● HOW TO COMPLETE THIS TASK: For this exercise, output the entries below exactly from the line that holds "Viewport: 1038px width, 830px height." to the line that holds "You are a computer-use agent.", both ends included. No pictures belong in the copy.

[Saved entries]
------------

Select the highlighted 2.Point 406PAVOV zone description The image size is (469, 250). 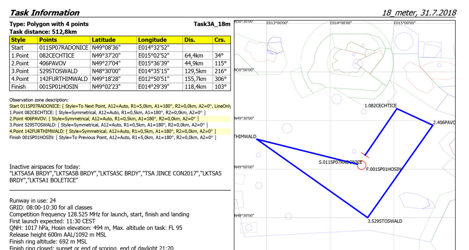[104, 119]
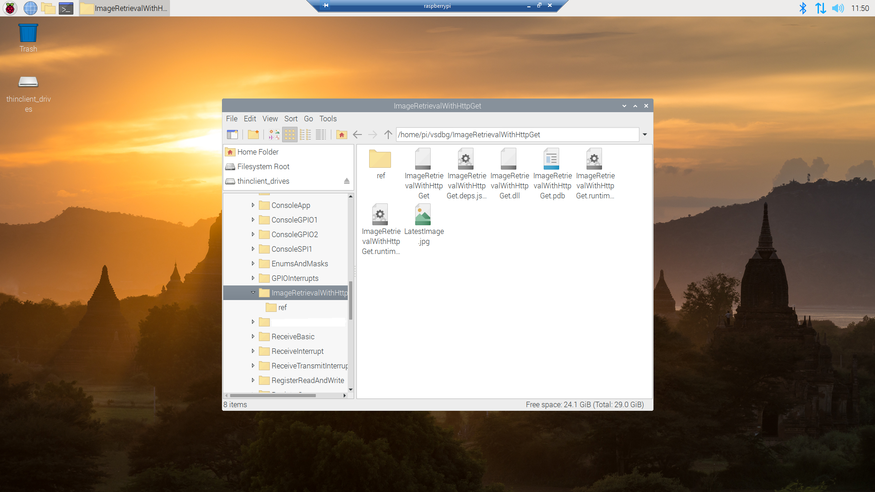Collapse the ImageRetrievalWithHttpGet tree folder

253,293
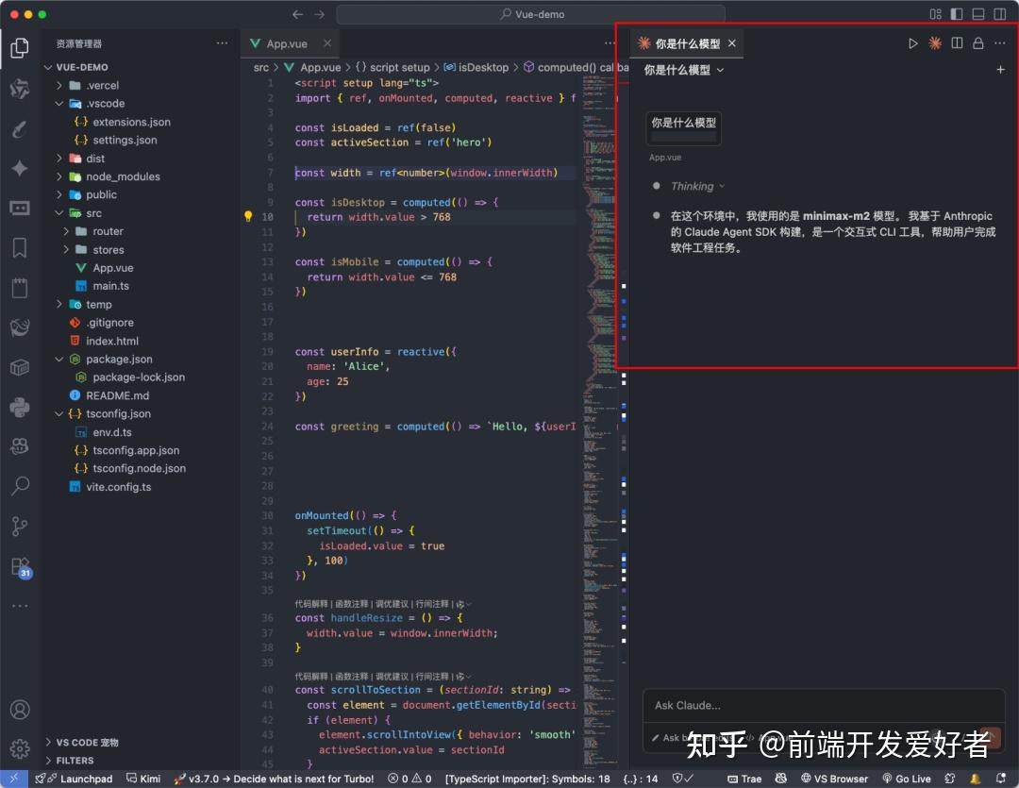The image size is (1019, 788).
Task: Switch to the App.vue editor tab
Action: point(286,43)
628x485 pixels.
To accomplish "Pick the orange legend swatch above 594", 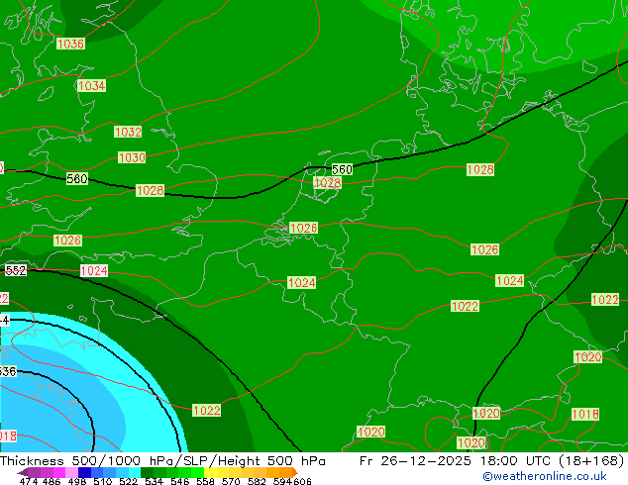I will (279, 472).
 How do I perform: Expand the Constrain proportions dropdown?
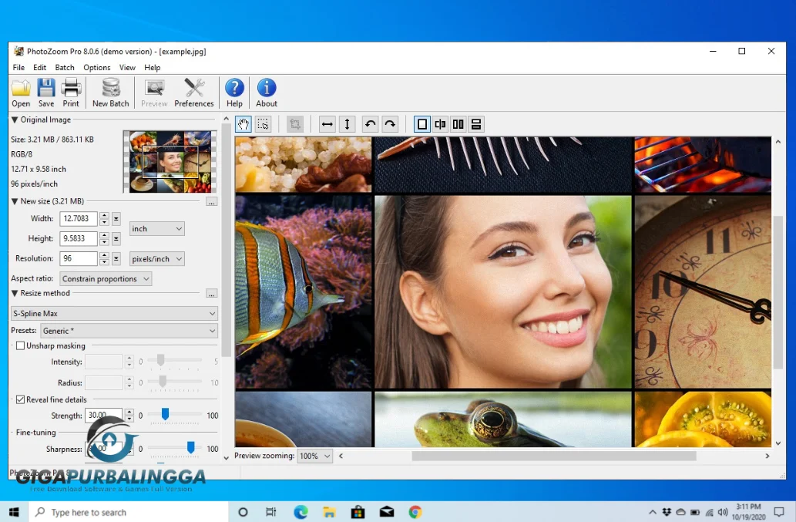tap(106, 279)
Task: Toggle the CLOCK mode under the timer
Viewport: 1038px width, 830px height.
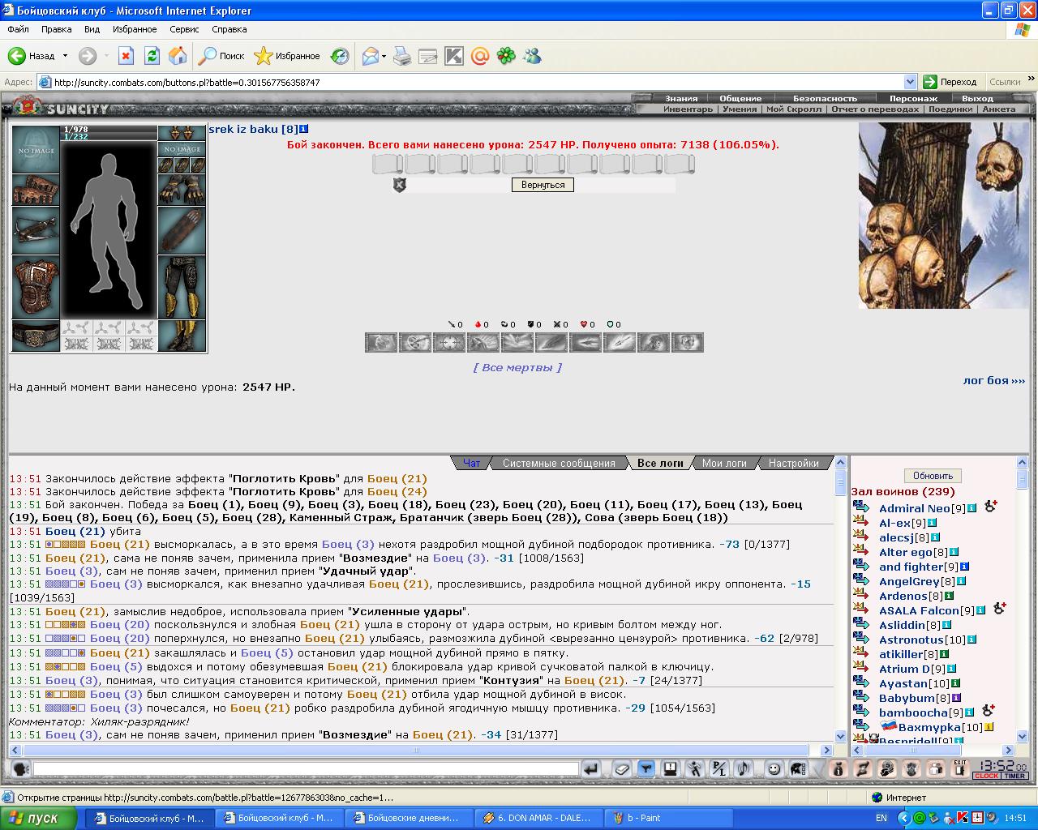Action: click(x=986, y=776)
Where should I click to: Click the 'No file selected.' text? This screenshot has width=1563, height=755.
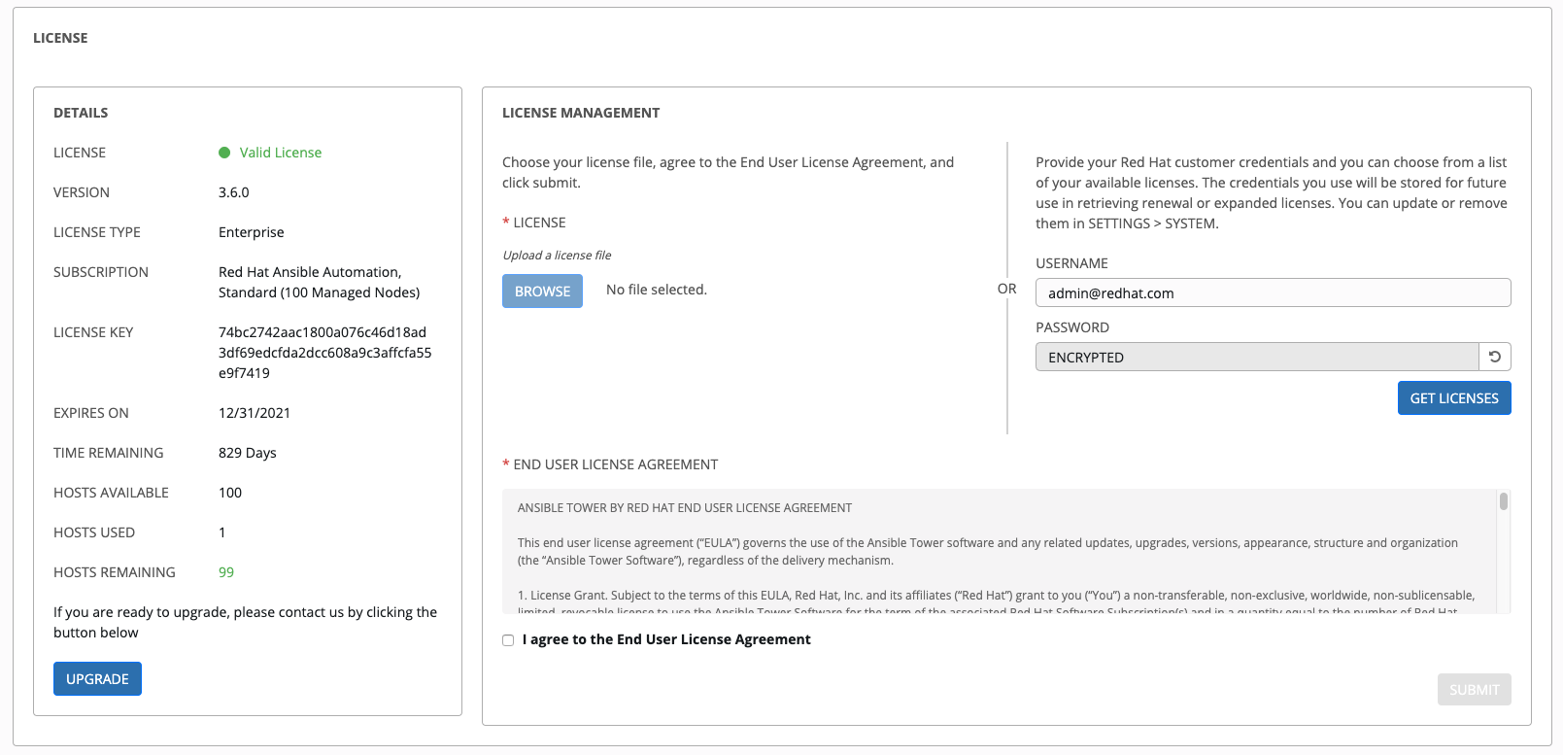657,290
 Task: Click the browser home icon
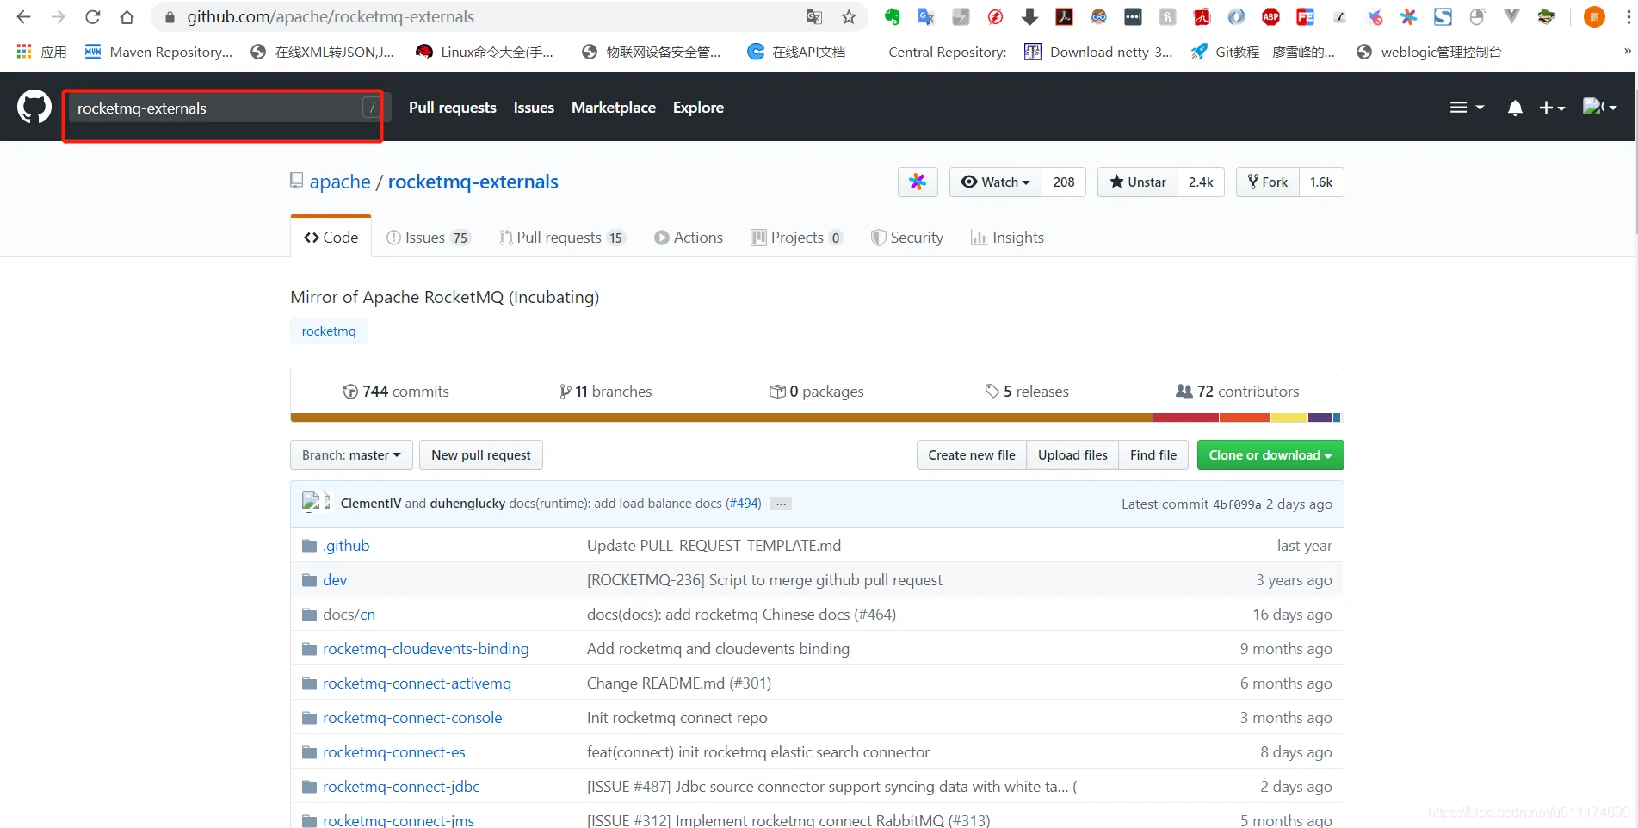tap(127, 17)
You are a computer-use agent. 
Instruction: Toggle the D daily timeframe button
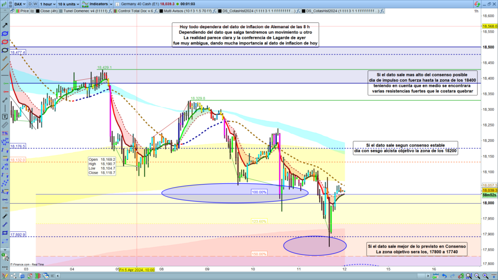click(x=30, y=3)
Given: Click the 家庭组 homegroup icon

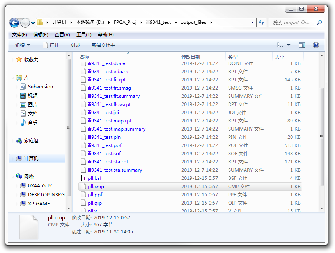Looking at the screenshot, I should [19, 141].
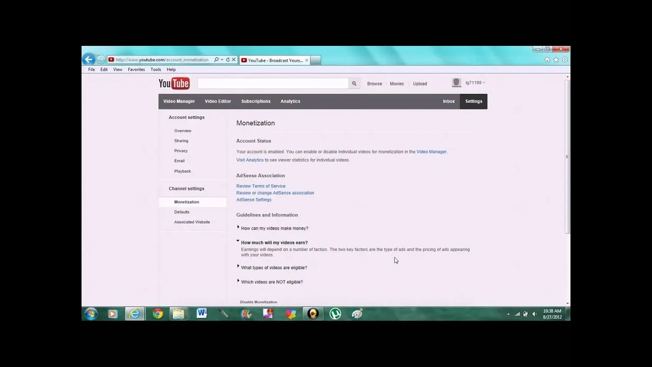Click the speaker icon in system tray
652x367 pixels.
tap(534, 314)
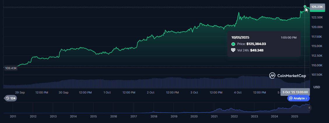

------------

● ANSWER SECTION:
Viewport: 1038px width, 830px height.
Action: click(x=986, y=776)
Where should I click to: Click the 'No file selected.' text? This screenshot has width=1563, height=755.
657,290
 Task: Click the browser home icon
tap(127, 17)
You are a computer-use agent. 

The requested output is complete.